I dilemmi dello stato di sicurezza
L’insicurezza è tornata prepotentemente nelle democrazie occidentali, che però devono ancora svegliarsi dal lungo letargo dell’apparente vittoria del diritto sulla forza. Una miscela di paure diffonde un senso di precarietà e di apprensione per il futuro che è reso ancora più pervasivo dai toni parossistici utilizzati dal mercato dell’insicurezza. Di questo mercato può far parte anche il capitale politico, che è sempre più pronto a investire la sua liquidità nelle opportunità offerte dalla paura. Per alcuni interpreti come Giorgio Agamben, lo Stato contemporaneo si è ormai trasformato in uno “Stato di sicurezza” costruito sull’emergenza perenne. In questo nuovo modello statuale, l’insicurezza sarebbe pertanto indotta o comunque utilizzata per trasmettere il messaggio che, in nome della sicurezza e del controllo, si possa rinunciare ad alcune libertà fondamentali. Questa interpretazione contiene delle verità, ma anche delle semplificazioni tardo-moderne. Capita spesso che i difensori di questa tesi tendano talvolta a sottovalutare il livello della minaccia o del rischio, che si tratti di terrorismo o di epidemie, presi dal nobile intento di scongiurare l’implosione dello Stato di diritto sotto la montante pressione della cultura securitaria.
Ma bisogna arrendersi all’evidenza: l’emergenza covid-19 insegna che rimane ancora insuperato il principio romano salus publica suprema lex. Non si può chiedere alla politica di trascurare l’insicurezza collettiva e di rinunciare in qualche modo a neutralizzarla. È uno dei suoi compiti principali. E neppure si può chiedere alla politica di diffondere un ottimismo ingenuo quando la società vive nell’incertezza più totale. In sostanza, la politica non può essere indifferente se è investita quotidianamente da una crescente domanda di sicurezza. La questione semmai riguarda il come dovrebbe rispondere. Il punto è questo: da sempre lo stato di eccezione deve essere misurato nei modi e nei tempi. Il pericolo è che diventi un carattere del modo di governare di questa epoca. E questo passaggio sarebbe permesso dalla sostituzione più o meno tacita dello stato di eccezione con quelle che vengono definite “ragioni di sicurezza”, una vera e propria tecnologia di governo permanente.

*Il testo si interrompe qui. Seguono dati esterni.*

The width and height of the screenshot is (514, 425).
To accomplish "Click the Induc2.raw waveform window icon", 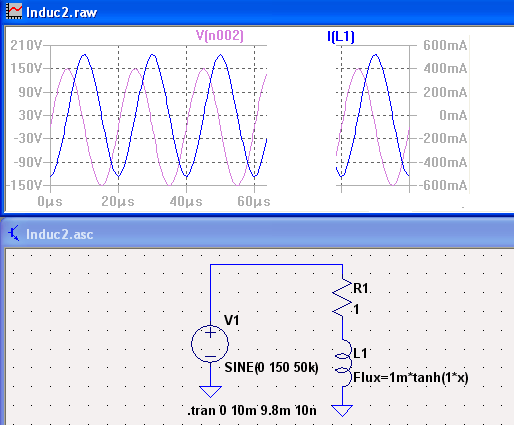I will pos(14,11).
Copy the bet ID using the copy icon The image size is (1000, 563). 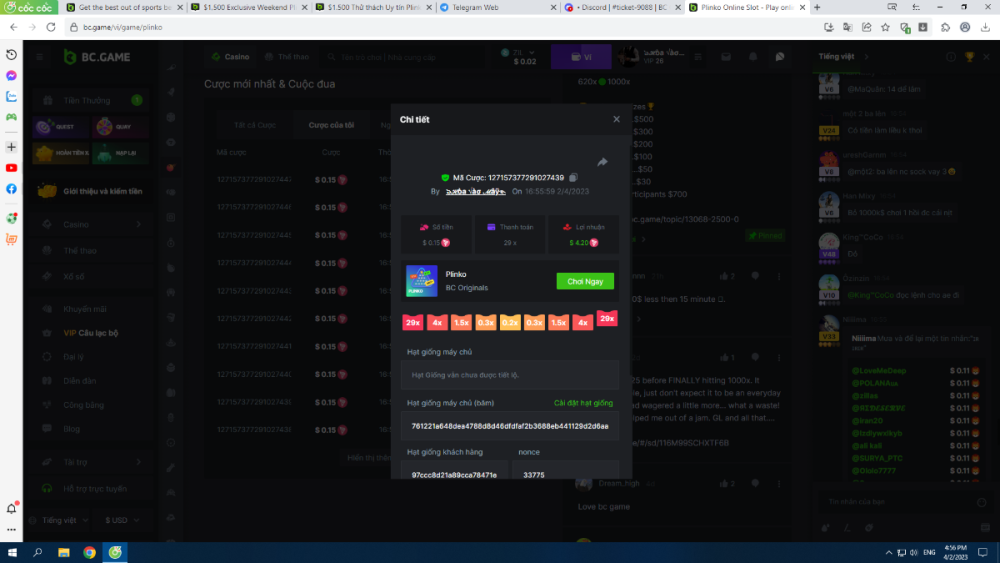coord(573,178)
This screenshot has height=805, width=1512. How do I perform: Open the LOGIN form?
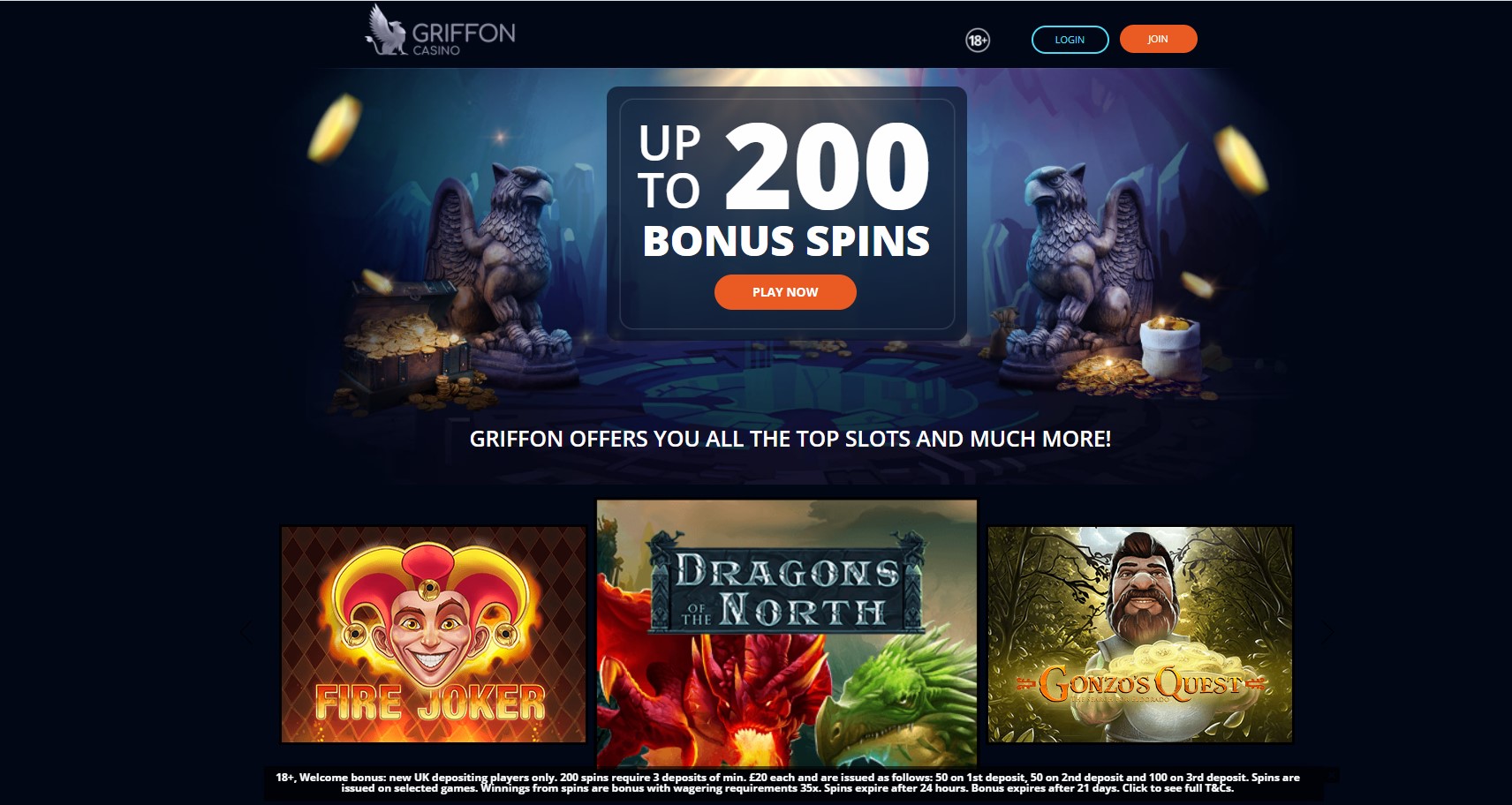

Per l’immediato futuro, sarà sempre più frequente scegliere tra libertà e sicurezza. Per questa ragione, è molto opportuno strutturare una procedura costituzionale sullo stato di emergenza. Non tanto per la teoria della separazione dei poteri, da sempre sopravvalutata. La difesa dei diritti individuali non passa per l’indebolimento, ma per il rafforzamento del potere esecutivo, che può diventare un pericolo solo se non viene predisposta una sua completa responsabilità di fronte al popolo e ai suoi rappresentanti. Forse è il momento di recuperare la dottrina antica e medievale del potere limitato.
Detto in altri termini, il rispetto del principio di legalità nei momenti di emergenza non è scontato, ma non è neppure impossibile. Non c’è automatismo tra lo stato di eccezione e la sospensione della rule of law. Certo, si tratta di avere della legalità una definizione più estesa e più matura di quella che la intende soltanto come l’astratto e ideologico primato delle leggi. Avrebbe invece perso in partenza uno Stato che, di fronte a una minaccia, reclamasse per sé nuovi poteri. Il ricorso a poteri speciali è sempre l’anticamera scomoda di una rottura dell’ordine costituzionale e della legalità che lo sostanzia. Il caso della legislazione d’emergenza svela in definitiva l’essenza della costituzione, la natura più intima dell’ordinamento, che sarà tanto più stabile quanto più saprà contemperare le esigenze della regola con quelle dell’eccezione. E questo equilibrio non è per nulla raggiungibile con la delega agli esperti, che è bene che rimangano anonimi suggeritori dei governanti. Insomma, la democrazia securitaria o immunitaria non può passare neppure lontanamente per la spoliticizzazione e la tecnocrazia. Questo sì che può compromettere la salute dello Stato costituzionale. Tutto si può commissariare tranne la responsabilità delle decisioni politiche, del governo politicamente costituito e della sua maggioranza parlamentare, drammatica talvolta ma imprescindibile. Nè si può sospendere il controllo pieno di queste decisioni, politico anch’esso.